-h, --help show this help message and exit
--binary BINARY If set, trace the mutexes from the binary at this path. For statically-linked binaries, this argument is not required. For dynamically-linked binaries, this argument is required and should be the path of the pthread library the binary is using. Example: /lib/x86_64-linux-gnu/libpthread.so.0
--dump-graph DUMP_GRAPH If set, this will dump the mutex graph to the specified file.
--verbose Print statistics about the mutex wait graph.
--lock-symbols LOCK_SYMBOLS Comma-separated list of lock symbols to trace. Default is pthread_mutex_lock. These symbols cannot be inlined in the binary.
--unlock-symbols UNLOCK_SYMBOLS Comma-separated list of unlock symbols to trace. Default is pthread_mutex_unlock. These symbols cannot be inlined in the binary.
-t THREADS, --threads THREADS Specifies the maximum number of threads to trace. default 65536. Note. 40 bytes per thread.

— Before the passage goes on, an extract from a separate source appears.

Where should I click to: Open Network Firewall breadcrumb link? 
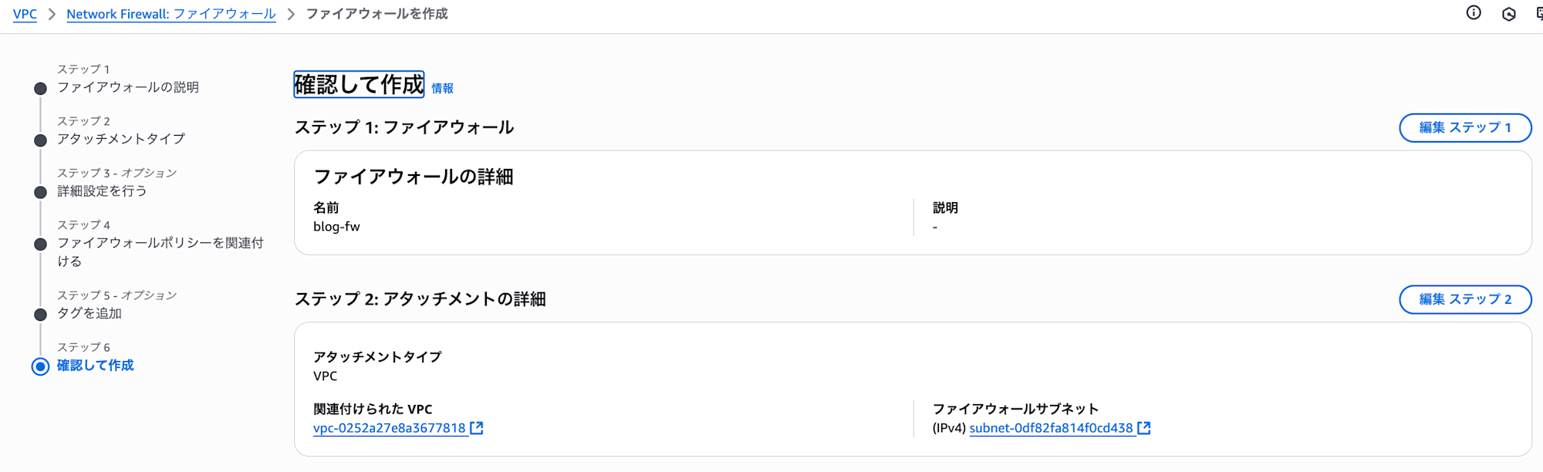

-e EDGES, --edges EDGES Specifies the maximum number of edge cases that can be recorded. default 65536. Note. 88 bytes per edge case.
pid Pid to trace
Find potential deadlocks in PID 181. The --binary argument is not needed for \ statically-linked binaries. # deadlock 181
Find potential deadlocks in PID 181. If the process was created from a \ dynamically-linked executable, the --binary argument is required and must be \ the path of the pthread library: # deadlock 181 --binary /lib/x86_64-linux-gnu/libpthread.so.0
Find potential deadlocks in PID 181. If the process was created from a \ statically-linked executable, optionally pass the location of the binary. \ On older kernels without https://lkml.org/lkml/2017/1/13/585, binaries that \ contain `:` in the path cannot be attached with uprobes. As a workaround, we \ can create a symlink to the binary, and provide the symlink name instead with \ the `--binary` option: # deadlock 181 --binary /usr/local/bin/lockinversion
Find potential deadlocks in PID 181 and dump the mutex wait graph to a file: # deadlock 181 --dump-graph graph.json
Find potential deadlocks in PID 181 and print mutex wait graph statistics: # deadlock 181 --verbose
Find potential deadlocks in PID 181 with custom mutexes: # deadlock 181 --lock-symbols custom_mutex1_lock,custom_mutex2_lock --unlock_symbols custom_mutex1_unlock,custom_mutex2_unlock
Potential Deadlock Detected!
Cycle in lock order graph: Mutex M0 => Mutex M1 => Mutex M0
Mutex M1 acquired here while holding Mutex M0 in Thread T: [stack trace]
Mutex M0 previously acquired by the same Thread T here: [stack trace]
Mutex M0 acquired here while holding Mutex M1 in Thread S: [stack trace]
Mutex M1 previously acquired by the same Thread S here: [stack trace]
Thread T created by Thread R here: [stack trace]
Thread S created by Thread Q here: [stack trace]
Also look in the bcc distribution for a companion _examples.txt file containing example usage, output, and commentary for this tool.